• WORK INSTRUCTION
Please give back the lines from the line containing "The height and width of the screenshot is (1064, 1125)." through the end of the listing below, exactly as written and without pictures.

• DATASET RECORDS

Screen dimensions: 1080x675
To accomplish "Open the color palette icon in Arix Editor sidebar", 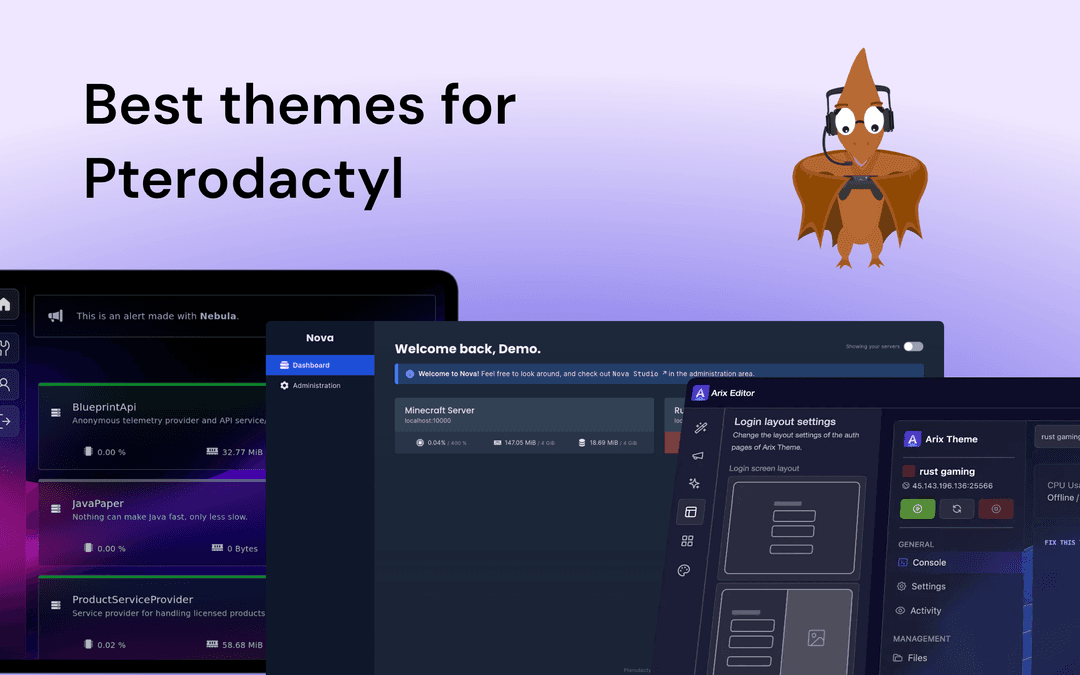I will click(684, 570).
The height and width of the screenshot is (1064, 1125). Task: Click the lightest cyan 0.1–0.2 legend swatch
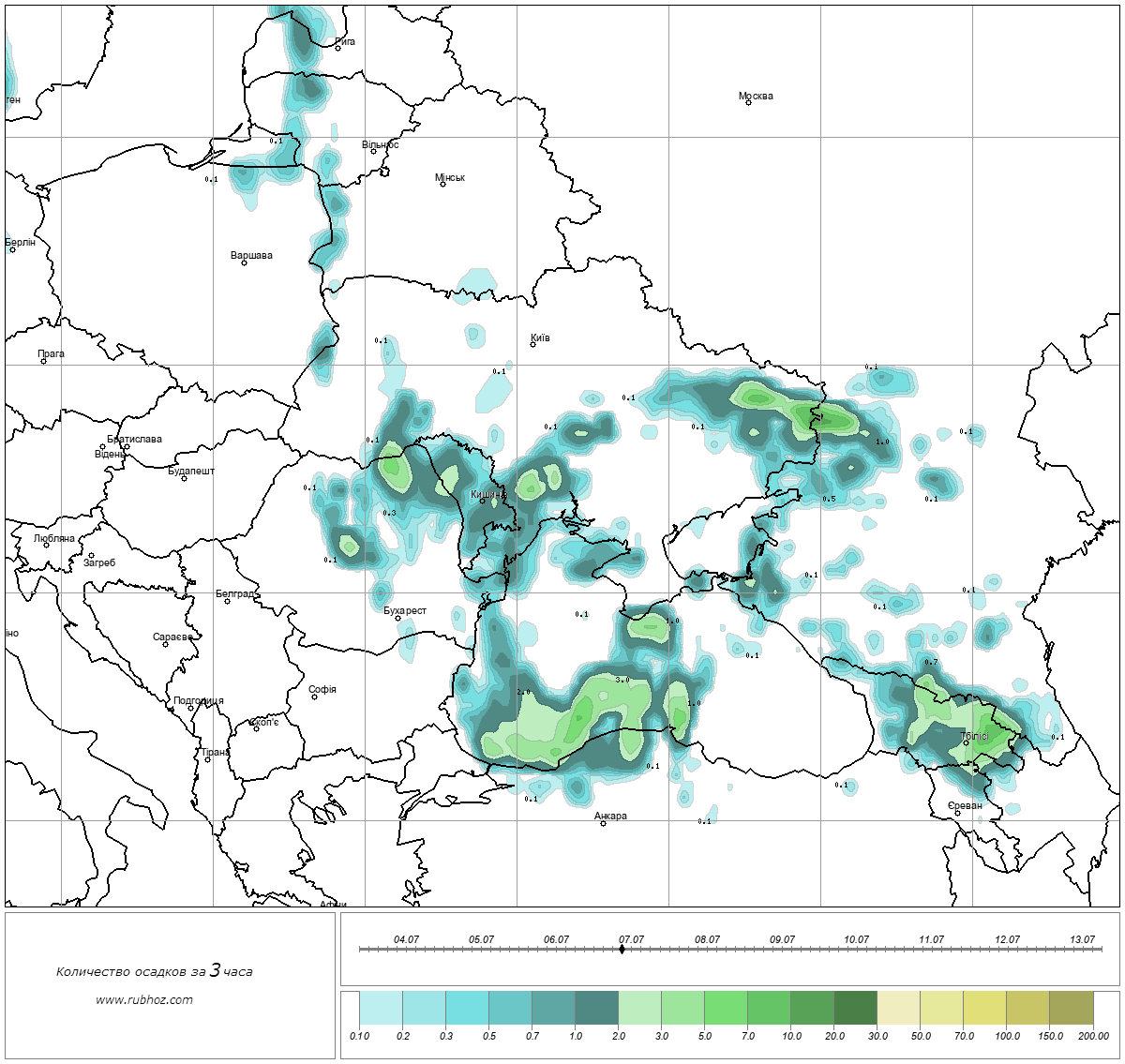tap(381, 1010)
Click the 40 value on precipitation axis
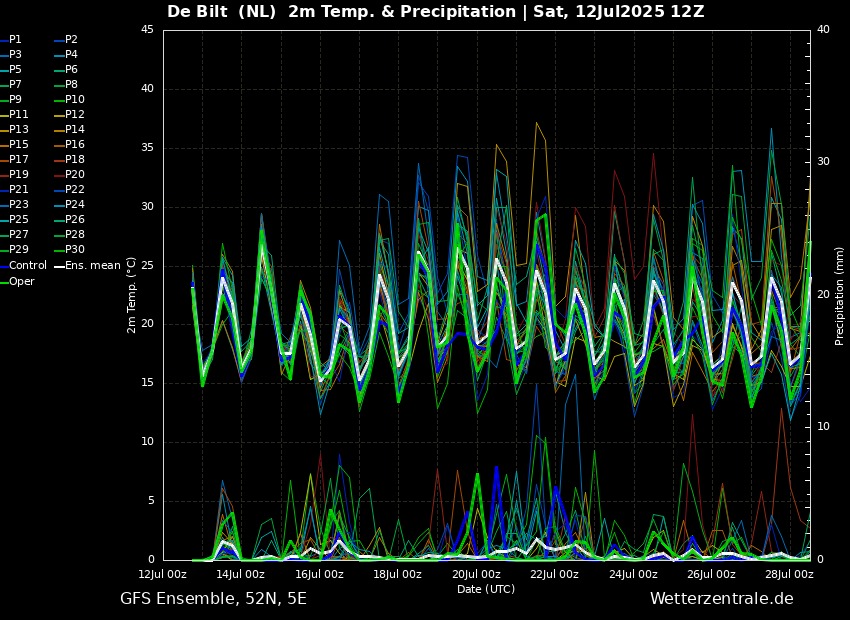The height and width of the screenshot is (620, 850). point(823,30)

• SOLUTION BELOW
The height and width of the screenshot is (1064, 1125). Task: Click the lightest cyan 0.1–0.2 legend swatch
tap(381, 1010)
Click the 40 value on precipitation axis
The height and width of the screenshot is (620, 850). point(823,30)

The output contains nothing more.